Les cinq cas de positivité au virus du VIH, responsable du syndrome d’immunodéficience acquise (SIDA), ont été identifiés chez quatre clientes (et le partenaire d’une d’entre elles) d’un centre esthétique à Albuquerque, au Nouveau-Mexique, à la suite d’une enquête menée par le département de la santé du Nouveau-Mexique (NMDOH) en collaboration avec les Centers for Disease Control and Prevention (CDC) des États-Unis. Tout a commencé en 2018, lorsque une femme a été testée positive au virus du VIH malgré l’absence de communiqués sexuels en dehors de sa relation stable, l’absence de consommation de drogue et l’absence de transfusions sanguines, toutes des situations qui peuvent augmenter le risque d’infection. En peu de temps, le centre susmentionné a été identifié, où la femme avait subi le lifting du vampire.

Non seulement le local n’avait aucune autorisation médicale (licence) pour effectuer cette délicate procédure esthétique, mais les enquêtes ont révélé plusieurs violations des normes de sécurité les plus élémentaires. Entre autres, on a trouvé des tubes de sang non étiquetés conservés au réfrigérateur avec de la nourriture, des seringues utilisées et laissées dans des tiroirs et sur le comptoir, ainsi qu’un système de stérilisation à la vapeur nécessaire était absent. Comme si cela ne suffisait pas, l’activité – qui a été fermée et sa propriétaire incarcérée – n’avait même pas un registre complet des clients, ce qui a nécessité plusieurs années pour contacter au moins une partie (environ 200) des clients, les informer du risque de VIH et effectuer des contrôles adaptés.

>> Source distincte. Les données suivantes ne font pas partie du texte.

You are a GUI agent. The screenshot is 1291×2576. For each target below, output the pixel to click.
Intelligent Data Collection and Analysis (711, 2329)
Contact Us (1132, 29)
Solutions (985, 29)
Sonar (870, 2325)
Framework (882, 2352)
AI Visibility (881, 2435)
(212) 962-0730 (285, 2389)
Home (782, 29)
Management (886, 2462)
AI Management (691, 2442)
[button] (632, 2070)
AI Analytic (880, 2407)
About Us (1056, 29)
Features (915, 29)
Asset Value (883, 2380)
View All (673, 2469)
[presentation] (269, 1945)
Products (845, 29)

Au cours de l’enquête menée entre 2018 et 2023, comme indiqué, cinq personnes ont été testées positives, quatre femmes qui avaient subi le lifting du vampire et un homme, le partenaire de l’une des quatre personnes testées positives. « L’analyse de la séquence nucléotidique a révélé des souches de VIH très similaires dans tous les cas », ont expliqué les CDC dans un communiqué. Une des clientes, trois ans après avoir reçu ce traitement, a été admise à l’hôpital avec les symptômes du SIDA. Avant cette histoire, aucun cas de VIH lié à des injections de sang pour une procédure esthétique n’était connu, il s’agit donc d’un précédent significatif lié aux risques de ces pratiques.

« Bien que la transmission du VIH par des pratiques d’injection non stériles soit un risque connu, il est important de déterminer de nouvelles voies de transmission du VIH entre des personnes sans facteurs de risque connus pour le VIH. Cette enquête a identifié un cluster de VIH associé à la réception de services d’injection cosmétique dans une structure non autorisée qui n’a pas suivi les procédures recommandées de contrôle des infections ou n’a pas conservé les registres des clients », ont conclu les CDC. Les détails du document « Investigation of Presumptive HIV Transmission Associated with Receipt of Platelet-Rich Plasma Microneedling Facials at a Spa Among Former Spa Clients — New Mexico, 2018–2023 » ont été publiés dans le Morbidity and Mortality Weekly Report (MMWR) de l’organisme américain.